Work to complete -> Starting with the line that contains "Find the location of a" and going on through the line that contains "gauge-tick-500: 500 is", rewrite the data below as a two-column CSV with the headers instruction and response. Give one row for each text and the answer that follows it, quote every field, turn line breaks into spaces, and leave out the pictures.

[[ Task inputs open ]]

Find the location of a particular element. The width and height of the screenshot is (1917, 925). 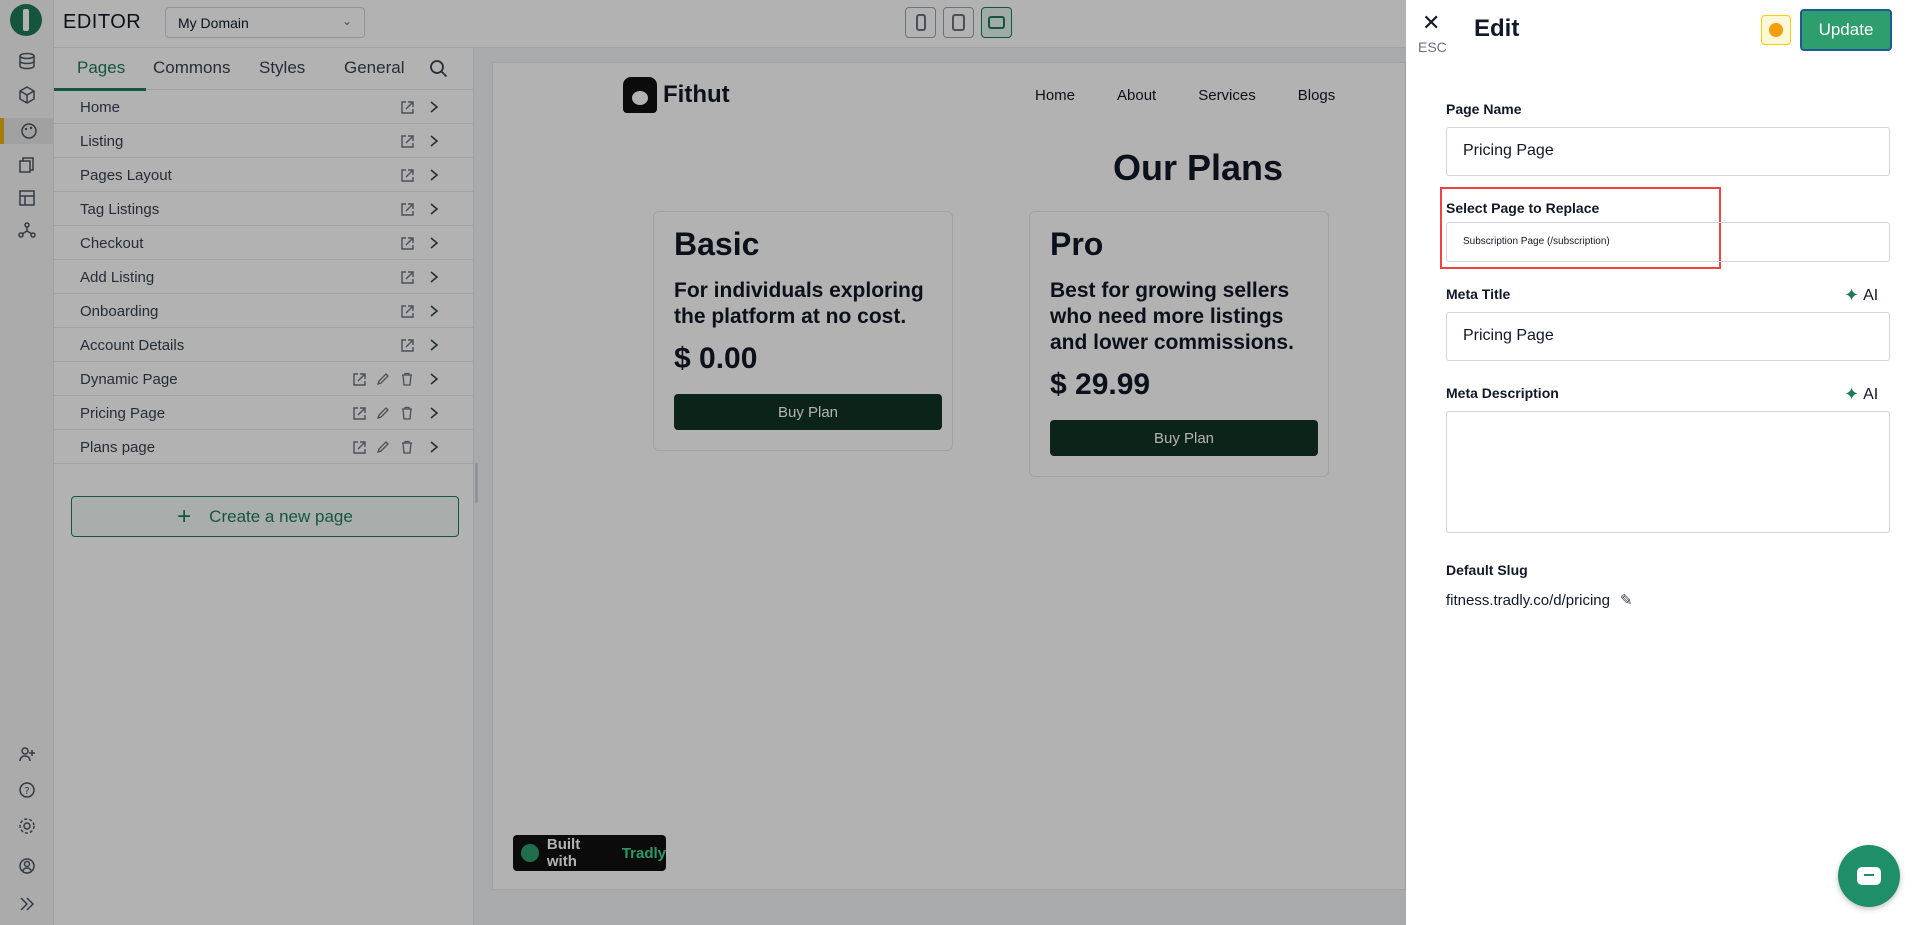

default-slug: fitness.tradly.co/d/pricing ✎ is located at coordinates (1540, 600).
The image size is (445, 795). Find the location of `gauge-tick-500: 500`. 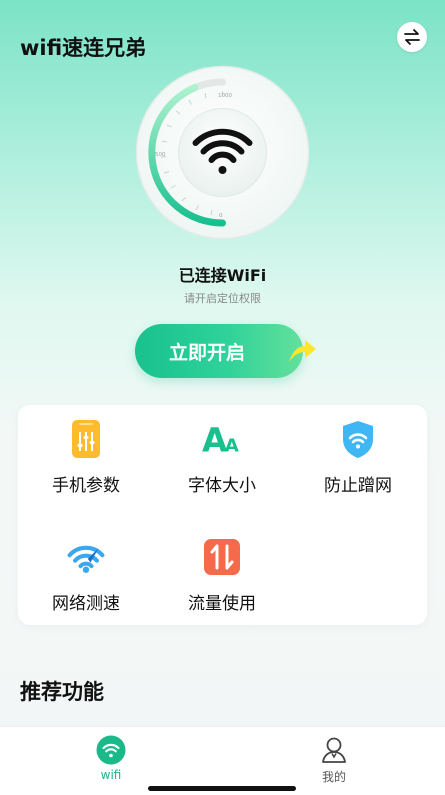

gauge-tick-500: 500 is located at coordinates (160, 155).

[[ Task inputs closed ]]
[[ Task inputs open ]]

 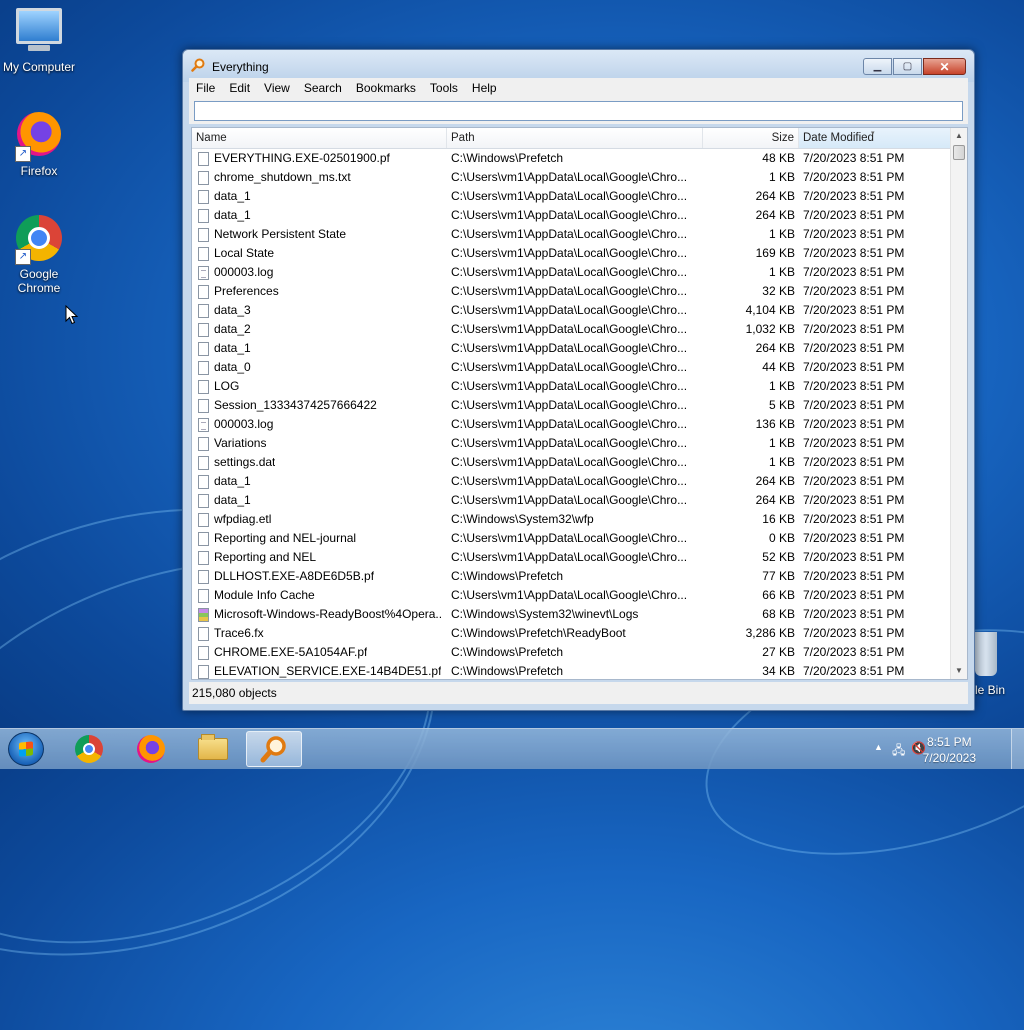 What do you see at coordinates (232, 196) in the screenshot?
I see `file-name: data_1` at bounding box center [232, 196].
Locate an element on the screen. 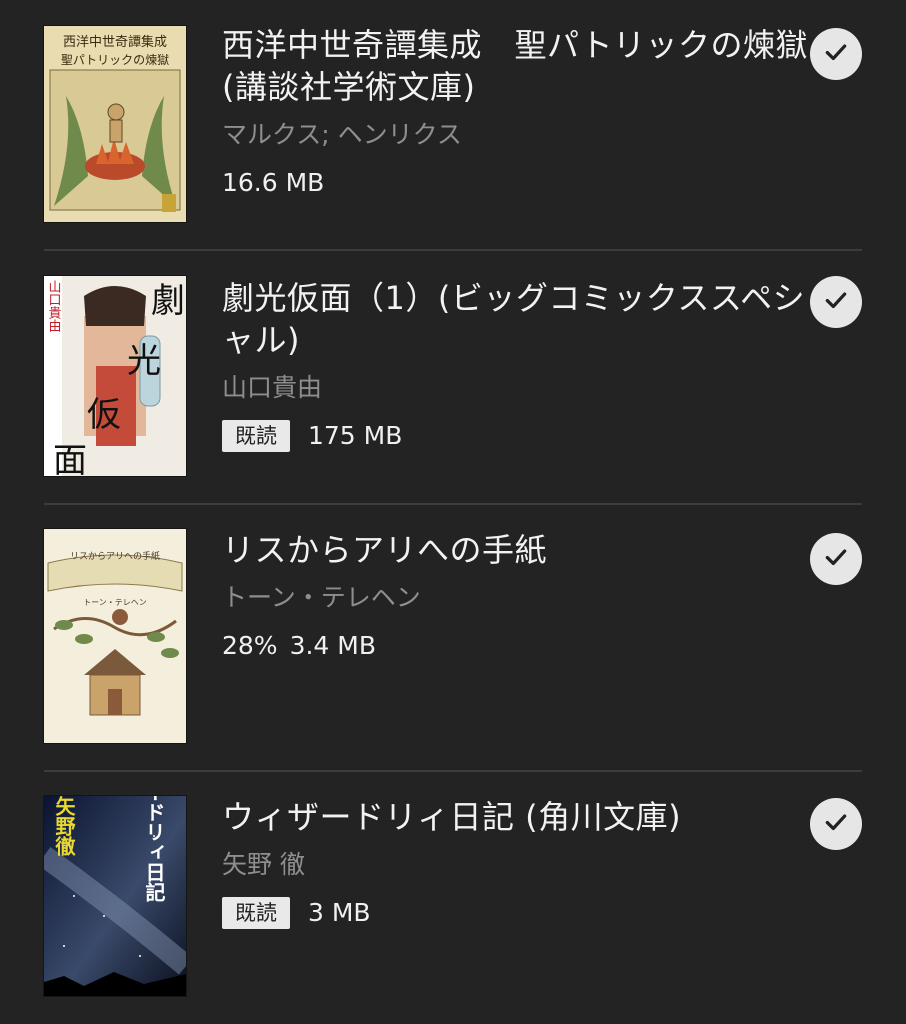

[[ Task inputs closed ]]
[[ Task inputs open ]]

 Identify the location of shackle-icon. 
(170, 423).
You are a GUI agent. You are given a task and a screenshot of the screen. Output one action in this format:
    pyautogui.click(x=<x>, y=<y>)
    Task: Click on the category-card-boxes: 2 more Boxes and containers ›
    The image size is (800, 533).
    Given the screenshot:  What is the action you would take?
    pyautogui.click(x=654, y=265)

[[ Task inputs closed ]]

Exercise result ->
instruction,response
"Find the location of a particular element. The width and height of the screenshot is (1917, 925).","default-slug: fitness.tradly.co/d/pricing ✎ is located at coordinates (1540, 600)."
"The image size is (445, 795). Find the location of `gauge-tick-500: 500`.","gauge-tick-500: 500 is located at coordinates (160, 155)."